Over the weekend, we were leaving the house and it was pointed out to me that there was a spider the size of my hand on the door of the garage. Now, there were two options here.
One - We could have left the spider alone, knowing it would crawl inside, spawn babies that would grow to the same size and would one night descend upon us, in a well-planned strategic attack, and devour us while we slept.
-or-
Two - I could walk up to it, with lethal intentions and what was left of the Ortho Home Defense Perimeter & Indoor Insect Killer, and hope the spider didn’t jump onto my face and lay its eggs in my nostrils.
Badass that I am, there was only one option really.
So, I went inside and I got the spray. I approached with stealth, Insect Killer in one hand, cell phone in the other. I was planning to take a picture to impress people with the feat later, but the closer I got, the more I realized just how gargantuan this particular arachnid was and how it would be kind of like David putting aside his slingshot in order to sketch Goliath before the big showdown. I realized it might be in my best interest to give the beast my undivided attention.
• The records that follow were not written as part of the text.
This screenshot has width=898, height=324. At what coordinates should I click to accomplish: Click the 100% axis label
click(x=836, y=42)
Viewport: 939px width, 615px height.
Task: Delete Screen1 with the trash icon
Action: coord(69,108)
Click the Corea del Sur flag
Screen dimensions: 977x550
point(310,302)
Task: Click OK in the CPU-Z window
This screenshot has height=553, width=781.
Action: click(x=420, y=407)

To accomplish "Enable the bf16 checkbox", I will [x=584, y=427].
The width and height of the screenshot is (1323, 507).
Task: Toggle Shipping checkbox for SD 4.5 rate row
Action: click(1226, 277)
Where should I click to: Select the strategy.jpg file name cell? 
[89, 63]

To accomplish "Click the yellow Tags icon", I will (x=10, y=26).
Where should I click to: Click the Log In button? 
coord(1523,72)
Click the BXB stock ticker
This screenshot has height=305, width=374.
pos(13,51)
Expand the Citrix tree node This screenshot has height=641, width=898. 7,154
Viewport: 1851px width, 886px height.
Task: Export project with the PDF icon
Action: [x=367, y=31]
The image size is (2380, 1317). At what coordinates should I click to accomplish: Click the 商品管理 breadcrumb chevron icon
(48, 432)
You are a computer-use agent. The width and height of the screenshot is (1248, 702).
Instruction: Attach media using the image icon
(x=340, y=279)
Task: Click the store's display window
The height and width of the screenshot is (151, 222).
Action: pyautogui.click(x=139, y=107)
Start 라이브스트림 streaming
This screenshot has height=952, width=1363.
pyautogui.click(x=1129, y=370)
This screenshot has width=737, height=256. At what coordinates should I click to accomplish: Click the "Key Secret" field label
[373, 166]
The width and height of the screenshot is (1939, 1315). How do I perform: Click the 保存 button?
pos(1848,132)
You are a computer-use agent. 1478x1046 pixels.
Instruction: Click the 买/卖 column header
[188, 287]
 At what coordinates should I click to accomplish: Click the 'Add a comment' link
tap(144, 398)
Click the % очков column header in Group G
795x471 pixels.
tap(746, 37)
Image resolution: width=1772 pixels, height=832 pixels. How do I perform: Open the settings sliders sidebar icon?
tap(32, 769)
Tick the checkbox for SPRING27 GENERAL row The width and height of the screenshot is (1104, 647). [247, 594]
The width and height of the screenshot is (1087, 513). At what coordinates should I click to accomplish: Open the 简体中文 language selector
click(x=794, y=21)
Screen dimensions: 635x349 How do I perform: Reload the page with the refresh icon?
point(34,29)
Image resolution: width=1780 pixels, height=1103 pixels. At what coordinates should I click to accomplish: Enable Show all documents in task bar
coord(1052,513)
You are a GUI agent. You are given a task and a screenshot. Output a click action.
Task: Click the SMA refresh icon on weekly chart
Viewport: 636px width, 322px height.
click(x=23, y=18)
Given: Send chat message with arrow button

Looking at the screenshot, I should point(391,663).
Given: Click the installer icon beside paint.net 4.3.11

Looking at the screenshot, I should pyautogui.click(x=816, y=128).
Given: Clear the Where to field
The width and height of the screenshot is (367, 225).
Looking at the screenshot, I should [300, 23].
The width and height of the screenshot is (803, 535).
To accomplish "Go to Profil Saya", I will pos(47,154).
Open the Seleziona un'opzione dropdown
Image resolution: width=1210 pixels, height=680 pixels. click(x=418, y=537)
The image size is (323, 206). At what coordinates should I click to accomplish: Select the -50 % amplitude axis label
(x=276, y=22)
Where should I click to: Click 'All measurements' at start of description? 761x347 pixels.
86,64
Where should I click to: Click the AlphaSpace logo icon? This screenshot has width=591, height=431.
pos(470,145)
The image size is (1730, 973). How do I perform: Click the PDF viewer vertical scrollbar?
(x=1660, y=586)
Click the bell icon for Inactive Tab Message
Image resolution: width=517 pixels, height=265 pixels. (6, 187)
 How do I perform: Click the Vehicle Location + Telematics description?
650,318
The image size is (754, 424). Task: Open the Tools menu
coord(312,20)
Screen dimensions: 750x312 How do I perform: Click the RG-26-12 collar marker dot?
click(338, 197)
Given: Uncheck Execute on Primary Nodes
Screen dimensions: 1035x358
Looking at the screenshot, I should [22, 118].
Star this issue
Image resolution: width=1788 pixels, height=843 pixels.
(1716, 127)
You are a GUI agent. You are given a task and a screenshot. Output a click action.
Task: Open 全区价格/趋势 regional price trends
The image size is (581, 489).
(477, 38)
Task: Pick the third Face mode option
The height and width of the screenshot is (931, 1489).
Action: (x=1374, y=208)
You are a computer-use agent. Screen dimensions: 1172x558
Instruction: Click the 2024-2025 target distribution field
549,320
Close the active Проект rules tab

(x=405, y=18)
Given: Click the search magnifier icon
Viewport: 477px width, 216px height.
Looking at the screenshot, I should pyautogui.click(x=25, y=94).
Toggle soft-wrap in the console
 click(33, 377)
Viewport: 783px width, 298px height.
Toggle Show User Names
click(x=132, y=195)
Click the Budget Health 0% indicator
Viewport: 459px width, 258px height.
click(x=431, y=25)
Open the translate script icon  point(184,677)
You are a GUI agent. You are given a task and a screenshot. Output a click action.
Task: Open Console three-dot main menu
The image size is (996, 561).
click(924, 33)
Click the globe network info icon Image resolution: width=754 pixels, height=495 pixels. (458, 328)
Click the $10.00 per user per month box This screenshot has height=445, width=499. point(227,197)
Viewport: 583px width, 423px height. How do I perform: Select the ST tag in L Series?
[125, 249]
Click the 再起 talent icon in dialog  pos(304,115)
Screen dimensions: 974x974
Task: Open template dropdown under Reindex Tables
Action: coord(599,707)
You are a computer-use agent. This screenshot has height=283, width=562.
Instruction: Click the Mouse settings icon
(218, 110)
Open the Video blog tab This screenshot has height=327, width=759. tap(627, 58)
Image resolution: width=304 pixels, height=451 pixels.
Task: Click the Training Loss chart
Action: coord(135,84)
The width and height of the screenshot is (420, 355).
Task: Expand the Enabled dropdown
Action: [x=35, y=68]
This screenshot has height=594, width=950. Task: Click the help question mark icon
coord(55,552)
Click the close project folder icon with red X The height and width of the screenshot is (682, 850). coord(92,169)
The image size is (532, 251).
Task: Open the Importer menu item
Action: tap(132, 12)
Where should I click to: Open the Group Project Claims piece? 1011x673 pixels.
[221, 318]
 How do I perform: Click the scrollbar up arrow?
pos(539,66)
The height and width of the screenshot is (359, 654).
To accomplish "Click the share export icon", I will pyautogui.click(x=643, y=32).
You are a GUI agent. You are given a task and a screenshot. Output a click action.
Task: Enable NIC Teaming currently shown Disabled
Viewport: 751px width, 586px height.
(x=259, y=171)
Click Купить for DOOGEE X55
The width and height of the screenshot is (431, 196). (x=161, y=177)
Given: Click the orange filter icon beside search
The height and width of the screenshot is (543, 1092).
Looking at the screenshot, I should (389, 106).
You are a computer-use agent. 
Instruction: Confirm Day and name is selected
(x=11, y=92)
So with trembling hands but a steadfast soul, I took on my eight-legged foe. It took all that was left of the Ortho Home Defense Perimeter & Indoor Insect Killer, but, in the end, I emerged victorious, which is how I became known as Riley the Spider Slayer instead of Riley the Spider Incubator.


June 28th, 2008 at 10:58 pm
I can’t believe no one has commented on this post. I almost snorted my Smirnoff out my nose when reading it. I am also the spider slayer in my household, and have many stories of epic battles that I share when the occaision calls for it. None were nearly as big as the one you describe though… yikes!